## YOUR ASSIGNMENT
From the first line to the last, reproduce the material exactly.

## SOURCE DATA
---+---

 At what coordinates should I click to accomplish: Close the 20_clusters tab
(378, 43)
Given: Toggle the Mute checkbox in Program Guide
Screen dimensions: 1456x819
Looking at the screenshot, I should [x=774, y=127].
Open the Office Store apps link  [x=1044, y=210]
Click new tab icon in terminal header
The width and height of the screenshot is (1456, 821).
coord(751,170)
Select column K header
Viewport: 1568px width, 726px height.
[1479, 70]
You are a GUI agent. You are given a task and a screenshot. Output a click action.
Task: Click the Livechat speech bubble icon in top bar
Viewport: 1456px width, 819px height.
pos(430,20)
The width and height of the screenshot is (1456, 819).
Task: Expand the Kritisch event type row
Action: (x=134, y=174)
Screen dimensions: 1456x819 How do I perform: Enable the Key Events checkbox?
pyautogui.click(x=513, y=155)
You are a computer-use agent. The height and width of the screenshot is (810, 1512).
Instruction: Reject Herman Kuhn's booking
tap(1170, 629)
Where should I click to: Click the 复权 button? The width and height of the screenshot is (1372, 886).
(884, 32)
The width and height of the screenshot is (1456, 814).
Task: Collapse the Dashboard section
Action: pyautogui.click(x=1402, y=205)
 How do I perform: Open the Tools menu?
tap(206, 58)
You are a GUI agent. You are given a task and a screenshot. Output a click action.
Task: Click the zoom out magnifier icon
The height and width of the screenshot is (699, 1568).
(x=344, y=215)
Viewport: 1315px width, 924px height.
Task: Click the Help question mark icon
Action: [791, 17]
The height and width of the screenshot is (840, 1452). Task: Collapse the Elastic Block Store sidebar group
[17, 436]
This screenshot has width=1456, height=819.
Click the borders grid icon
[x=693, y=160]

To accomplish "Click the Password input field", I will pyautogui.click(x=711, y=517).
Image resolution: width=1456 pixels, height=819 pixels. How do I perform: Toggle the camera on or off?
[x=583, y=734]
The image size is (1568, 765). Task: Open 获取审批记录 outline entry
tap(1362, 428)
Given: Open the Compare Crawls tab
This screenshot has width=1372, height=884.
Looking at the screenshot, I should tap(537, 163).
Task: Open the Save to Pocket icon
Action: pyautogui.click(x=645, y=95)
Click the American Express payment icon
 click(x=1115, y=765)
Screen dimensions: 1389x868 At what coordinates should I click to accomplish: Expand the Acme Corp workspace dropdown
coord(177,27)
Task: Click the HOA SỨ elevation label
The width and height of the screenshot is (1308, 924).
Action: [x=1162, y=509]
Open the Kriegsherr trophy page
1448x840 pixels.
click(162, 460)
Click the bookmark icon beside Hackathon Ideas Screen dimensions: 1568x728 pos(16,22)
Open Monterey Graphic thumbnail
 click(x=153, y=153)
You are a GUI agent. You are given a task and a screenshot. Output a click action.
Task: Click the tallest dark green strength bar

---+---

## RESULT FOR THIS TASK
 At what coordinates should I click to accomplish: Close the 20_clusters tab
(378, 43)
Given: Toggle the Mute checkbox in Program Guide
Screen dimensions: 1456x819
Looking at the screenshot, I should [x=774, y=127].
Open the Office Store apps link  [x=1044, y=210]
Click new tab icon in terminal header
The width and height of the screenshot is (1456, 821).
coord(751,170)
Select column K header
Viewport: 1568px width, 726px height.
[1479, 70]
You are a GUI agent. You are given a task and a screenshot. Output a click action.
Task: Click the Livechat speech bubble icon in top bar
Viewport: 1456px width, 819px height.
pos(430,20)
The width and height of the screenshot is (1456, 819).
Task: Expand the Kritisch event type row
Action: (x=134, y=174)
Screen dimensions: 1456x819 How do I perform: Enable the Key Events checkbox?
pyautogui.click(x=513, y=155)
You are a computer-use agent. The height and width of the screenshot is (810, 1512).
Instruction: Reject Herman Kuhn's booking
tap(1170, 629)
Where should I click to: Click the 复权 button? The width and height of the screenshot is (1372, 886).
(884, 32)
The width and height of the screenshot is (1456, 814).
Task: Collapse the Dashboard section
Action: pyautogui.click(x=1402, y=205)
 How do I perform: Open the Tools menu?
tap(206, 58)
You are a GUI agent. You are given a task and a screenshot. Output a click action.
Task: Click the zoom out magnifier icon
The height and width of the screenshot is (699, 1568).
(x=344, y=215)
Viewport: 1315px width, 924px height.
Task: Click the Help question mark icon
Action: [791, 17]
The height and width of the screenshot is (840, 1452). Task: Collapse the Elastic Block Store sidebar group
[17, 436]
This screenshot has width=1456, height=819.
Click the borders grid icon
[x=693, y=160]

To accomplish "Click the Password input field", I will pyautogui.click(x=711, y=517).
Image resolution: width=1456 pixels, height=819 pixels. How do I perform: Toggle the camera on or off?
[x=583, y=734]
The image size is (1568, 765). Task: Open 获取审批记录 outline entry
tap(1362, 428)
Given: Open the Compare Crawls tab
This screenshot has width=1372, height=884.
Looking at the screenshot, I should tap(537, 163).
Task: Open the Save to Pocket icon
Action: pyautogui.click(x=645, y=95)
Click the American Express payment icon
 click(x=1115, y=765)
Screen dimensions: 1389x868 At what coordinates should I click to accomplish: Expand the Acme Corp workspace dropdown
coord(177,27)
Task: Click the HOA SỨ elevation label
The width and height of the screenshot is (1308, 924).
Action: [x=1162, y=509]
Open the Kriegsherr trophy page
1448x840 pixels.
click(162, 460)
Click the bookmark icon beside Hackathon Ideas Screen dimensions: 1568x728 pos(16,22)
Open Monterey Graphic thumbnail
 click(x=153, y=153)
You are a GUI agent. You are given a task and a screenshot. Output a click action.
Task: Click the tallest dark green strength bar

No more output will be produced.